A new exploit discovered by F-Secure is said to put “almost all” Mac and Windows laptops and desktops at risk for data theft. The vulnerability even leaves Macs with FileVault turned on susceptible.
As reported by TechCrunch, the firmware exploit has to do with how almost all Mac and Windows machines overwrite data when they are turned off. This exploit is based on a cold boot attack, where hackers are working to steal data from a computer that’s powered off.
F-Secure’s Olle Segerdahl and Pasi Saarinen discovered the firmware vulnerability that allows the ability to turn off data overwriting. Notably, a malicious party would need to have physical possession of a computer to leverage this flaw.

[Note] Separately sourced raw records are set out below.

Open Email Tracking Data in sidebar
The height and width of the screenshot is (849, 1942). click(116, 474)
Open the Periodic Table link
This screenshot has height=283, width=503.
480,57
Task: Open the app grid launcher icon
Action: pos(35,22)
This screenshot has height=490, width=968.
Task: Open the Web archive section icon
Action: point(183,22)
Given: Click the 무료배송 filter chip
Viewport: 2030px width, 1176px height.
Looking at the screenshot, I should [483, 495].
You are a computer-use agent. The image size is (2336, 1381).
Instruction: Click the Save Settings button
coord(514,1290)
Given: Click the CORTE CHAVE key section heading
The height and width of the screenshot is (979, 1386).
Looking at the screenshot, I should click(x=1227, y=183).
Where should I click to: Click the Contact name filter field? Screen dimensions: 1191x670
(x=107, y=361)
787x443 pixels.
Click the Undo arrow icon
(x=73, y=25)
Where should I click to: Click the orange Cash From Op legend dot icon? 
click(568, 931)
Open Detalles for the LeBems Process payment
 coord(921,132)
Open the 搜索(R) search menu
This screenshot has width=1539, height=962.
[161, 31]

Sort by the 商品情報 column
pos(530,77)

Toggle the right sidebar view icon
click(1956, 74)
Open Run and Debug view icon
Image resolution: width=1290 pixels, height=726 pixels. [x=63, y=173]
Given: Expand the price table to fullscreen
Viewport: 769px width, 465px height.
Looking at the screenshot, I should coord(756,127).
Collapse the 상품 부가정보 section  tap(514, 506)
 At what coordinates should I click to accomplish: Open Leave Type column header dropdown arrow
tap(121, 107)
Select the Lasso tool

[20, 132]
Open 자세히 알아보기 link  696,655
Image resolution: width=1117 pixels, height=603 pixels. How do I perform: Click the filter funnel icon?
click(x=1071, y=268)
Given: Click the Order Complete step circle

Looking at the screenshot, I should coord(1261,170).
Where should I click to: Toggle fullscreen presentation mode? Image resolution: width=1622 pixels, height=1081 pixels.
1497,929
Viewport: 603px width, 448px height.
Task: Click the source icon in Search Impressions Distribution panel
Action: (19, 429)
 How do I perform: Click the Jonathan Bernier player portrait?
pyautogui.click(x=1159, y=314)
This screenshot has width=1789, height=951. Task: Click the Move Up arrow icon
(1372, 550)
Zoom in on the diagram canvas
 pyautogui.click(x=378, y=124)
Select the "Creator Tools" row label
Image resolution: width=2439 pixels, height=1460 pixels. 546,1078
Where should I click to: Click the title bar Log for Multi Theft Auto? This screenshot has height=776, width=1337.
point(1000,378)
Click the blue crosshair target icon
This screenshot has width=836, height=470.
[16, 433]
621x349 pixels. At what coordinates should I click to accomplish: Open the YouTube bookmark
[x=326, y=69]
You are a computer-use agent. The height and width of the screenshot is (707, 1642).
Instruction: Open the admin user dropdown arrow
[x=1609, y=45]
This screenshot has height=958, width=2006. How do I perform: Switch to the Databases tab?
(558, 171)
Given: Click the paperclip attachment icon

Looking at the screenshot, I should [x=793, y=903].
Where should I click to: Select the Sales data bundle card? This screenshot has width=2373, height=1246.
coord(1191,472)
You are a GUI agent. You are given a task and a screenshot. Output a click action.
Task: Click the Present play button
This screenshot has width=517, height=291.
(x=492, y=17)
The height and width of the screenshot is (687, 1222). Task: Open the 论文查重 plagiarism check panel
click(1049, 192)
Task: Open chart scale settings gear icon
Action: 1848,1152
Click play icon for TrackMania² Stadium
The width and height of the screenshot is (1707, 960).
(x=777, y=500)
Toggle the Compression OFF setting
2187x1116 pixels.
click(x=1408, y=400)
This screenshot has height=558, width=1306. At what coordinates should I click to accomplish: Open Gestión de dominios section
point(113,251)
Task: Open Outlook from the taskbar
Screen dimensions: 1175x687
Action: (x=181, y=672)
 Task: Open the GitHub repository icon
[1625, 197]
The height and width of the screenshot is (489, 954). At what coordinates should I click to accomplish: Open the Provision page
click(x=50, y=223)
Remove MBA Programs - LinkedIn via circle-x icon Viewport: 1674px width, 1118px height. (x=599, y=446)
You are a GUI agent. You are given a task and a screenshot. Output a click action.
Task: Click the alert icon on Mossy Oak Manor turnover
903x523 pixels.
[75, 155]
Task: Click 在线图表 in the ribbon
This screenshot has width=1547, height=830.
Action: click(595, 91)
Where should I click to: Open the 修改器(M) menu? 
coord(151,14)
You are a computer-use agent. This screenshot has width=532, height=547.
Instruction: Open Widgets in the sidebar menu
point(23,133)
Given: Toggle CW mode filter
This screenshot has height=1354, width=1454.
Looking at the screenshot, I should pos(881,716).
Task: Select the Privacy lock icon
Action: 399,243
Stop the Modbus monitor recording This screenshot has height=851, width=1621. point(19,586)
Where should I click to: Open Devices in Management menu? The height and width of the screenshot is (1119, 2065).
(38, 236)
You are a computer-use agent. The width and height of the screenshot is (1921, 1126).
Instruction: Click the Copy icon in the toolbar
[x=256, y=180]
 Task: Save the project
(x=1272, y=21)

“It takes some extra steps,” said Segerdahl, but the flaw is “easy to exploit.” So much so, he said, that it would “very much surprise” him if this technique isn’t already known by some hacker groups.
Segerdahl also discovered that in almost all instances it was possible to steal data even if the Mac had the FileVault encryption feature turned on.
After the researchers figured out how the memory overwriting process works, they said it took just a few hours to build a proof-of-concept tool that prevented the firmware from clearing secrets from memory. From there, the researchers scanned for disk encryption keys, which, when obtained, could be used to mount the protected volume.
The researchers previously shared their discovery with Apple, Microsoft and Intel. Macs with the new T2 chip are immune from the flaw, which include the iMac Pro and the 2018 MacBook Pros.
“Apple said it was looking into measures to protect Macs that don’t come with the T2 chip.” Meanwhile, Intel didn’t respond to TechCrunch on the matter.